Open MPI logo

Open MPI User's Mailing List Archives

  |   Home   |   Support   |   FAQ   |   all Open MPI User's mailing list

Subject: [OMPI users] mpirun hangs when launching job on remote node
From: Ron Babich (rbabich_at_[hidden])
Date: 2009-03-17 15:16:53


Hi Everyone,

I'm having a very basic problem getting an MPI job to run on multiple nodes.
My setup consists of two identically configured nodes, called node01 and
node02, connected via ethernet and infiniband.
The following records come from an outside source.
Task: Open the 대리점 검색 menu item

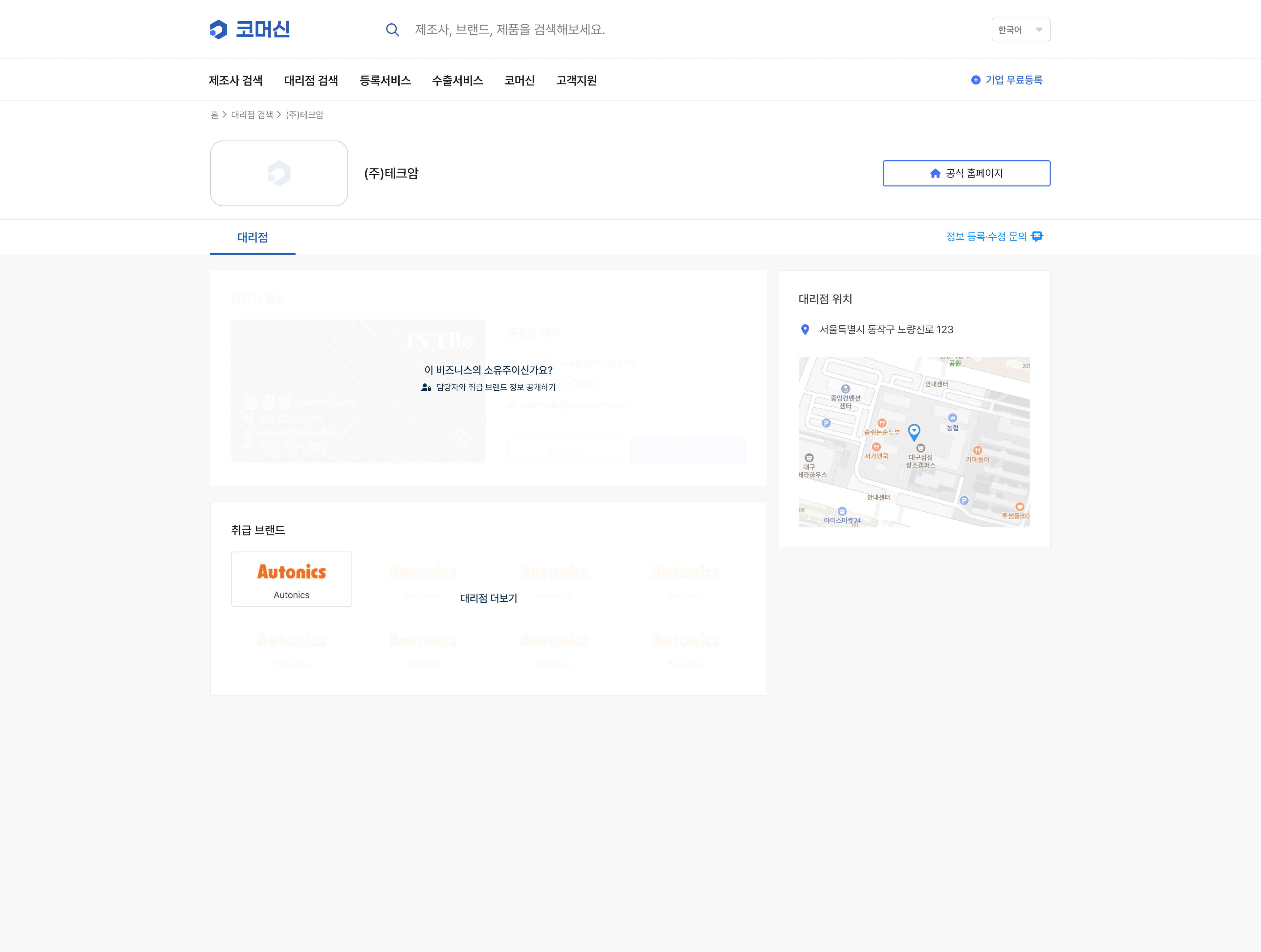Action: coord(311,80)
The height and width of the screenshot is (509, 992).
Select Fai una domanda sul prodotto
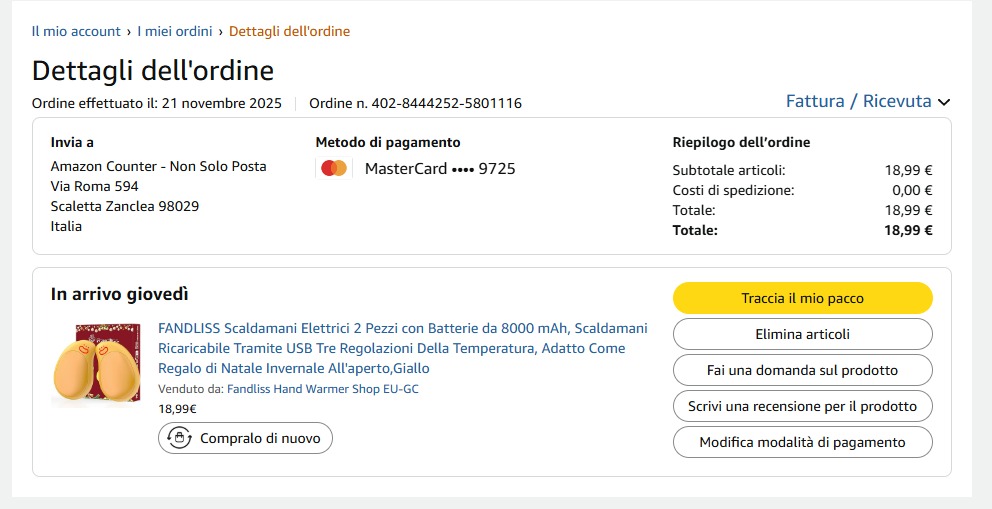pos(802,370)
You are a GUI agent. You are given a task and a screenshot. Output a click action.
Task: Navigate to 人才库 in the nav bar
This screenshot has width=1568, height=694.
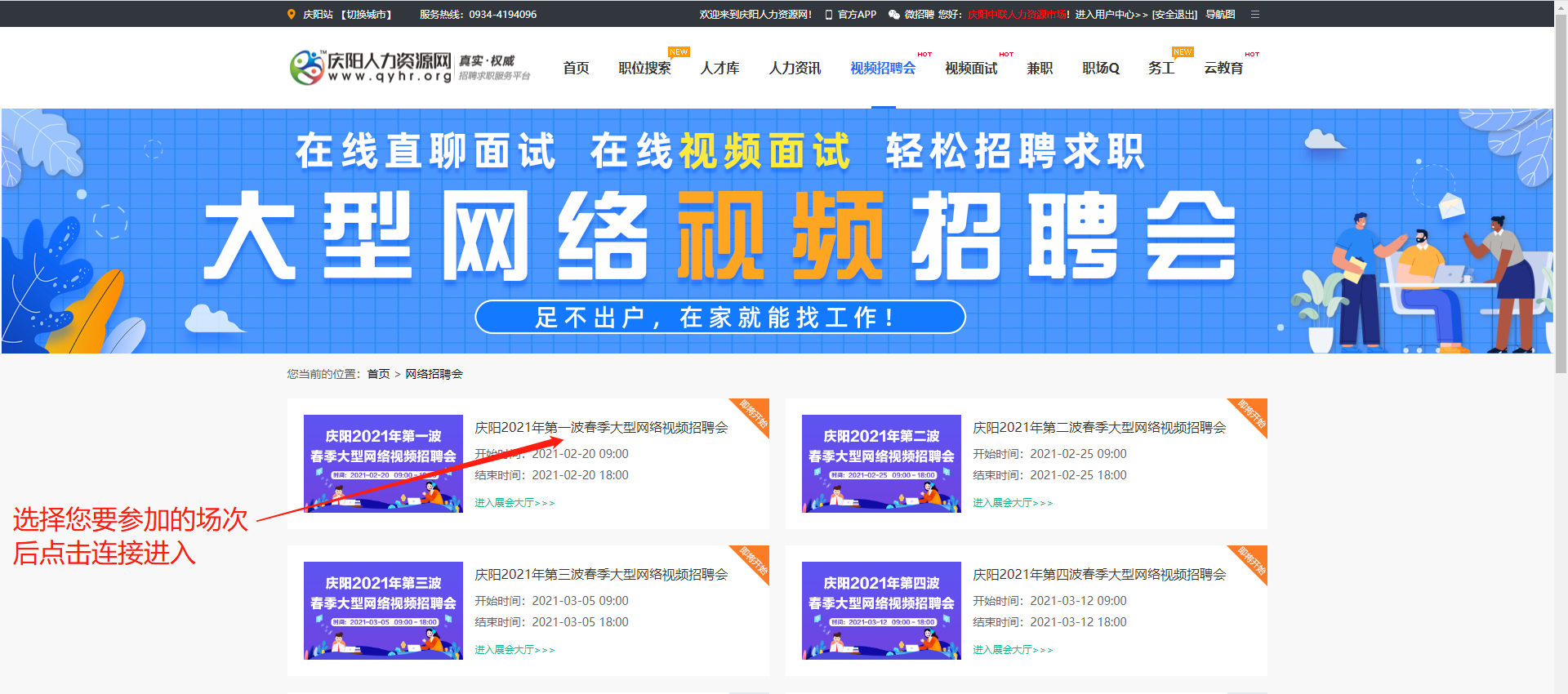719,69
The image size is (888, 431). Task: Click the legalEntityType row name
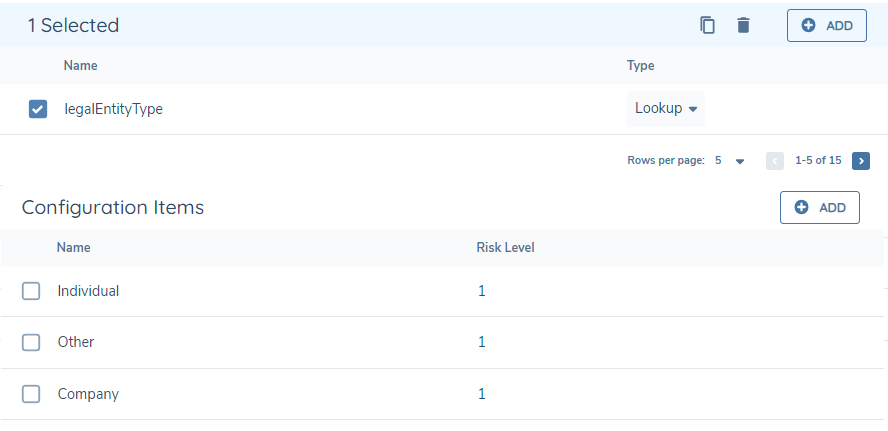coord(113,109)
They are running CentOS 5.2 and
the bundled OMPI, version 1.2.5. I've attached the output of "ompi_info
--all", which is the same for both nodes.

The problem is that if I run any of the following (on node01), mpirun simply
hangs:

mpirun -np 2 -host node01,node02 uname
mpirun -host node02 uname
mpirun -host node02 -mca btl tcp,self uname
mpirun -host node02 -mca btl tcp,self,^openib uname

Of course, before running "uname" as a test, I had been trying out a simple MPI
code with the same result. At this point, to keep things simple, I'm not too
worried about getting the infiniband working. I even went so far as to unload
the infiniband kernel modules (via "/etc/init.d/openibd stop" on both nodes) to
make sure OMPI was using ethernet only.

As a sanity check, each of the following works fine:

node01:~ % mpirun uname
Linux
node01:~ % mpirun -np 2 uname
Linux
Linux
node01:~ % ssh node02 uname
Linux
node01:~ % ssh node02 mpirun -np 2 uname
Linux
Linux
node01:~ % ssh node02 echo \$PATH
/usr/lib64/openmpi/1.2.5-gcc/bin:/usr/kerberos/bin:/usr/local/bin:/bin:/usr/bin:/usr/lib64/openmpi/1.2.5-gcc/bin:/home/rbabich/bin:.
node01:~ % ssh node02 echo \$LD_LIBRARY_PATH
/usr/lib64/openmpi/1.2.5-gcc/lib:/usr/local/cuda/lib

Both $PATH and $LD_LIBRARY_PATH seem to be set correctly. There is no firewall
running on either of the nodes, and everything I've said holds true if I
reverse the roles of node01 and node02. In particular, I can ssh both ways.
The local network is specified with a simple /etc/hosts:

127.0.0.1 localhost.localdomain localhost
: : 1 localhost6.localdomain6 localhost6

192.168.0.1 frontend
192.168.0.101 node01
192.168.0.102 node02

When I try any of the above mpirun commands, orted on node02 seems to start
successfully, but nothing happens. For example, if I run the following on
node01:

node01:~ % mpirun -host node02 uname

it hangs, and on node02 I get:

node02:~ % ps aux | grep orted
rbabich 7741 0.0 0.0 75656 1868 ? Ss 14:53 0:00
/usr/lib64/openmpi/1.2.5-gcc/bin/orted --bootproxy 1 --name 0.0.1 --num_procs 2
--vpid_start 0 --nodename node02 --universe
rbabich_at_node01:default-universe-8105 --nsreplica
0.0.0;tcp://192.168.0.101:52342 --gprreplica 0.0.0;tcp://192.168.0.101:52342

Any ideas?

Thanks,
Ron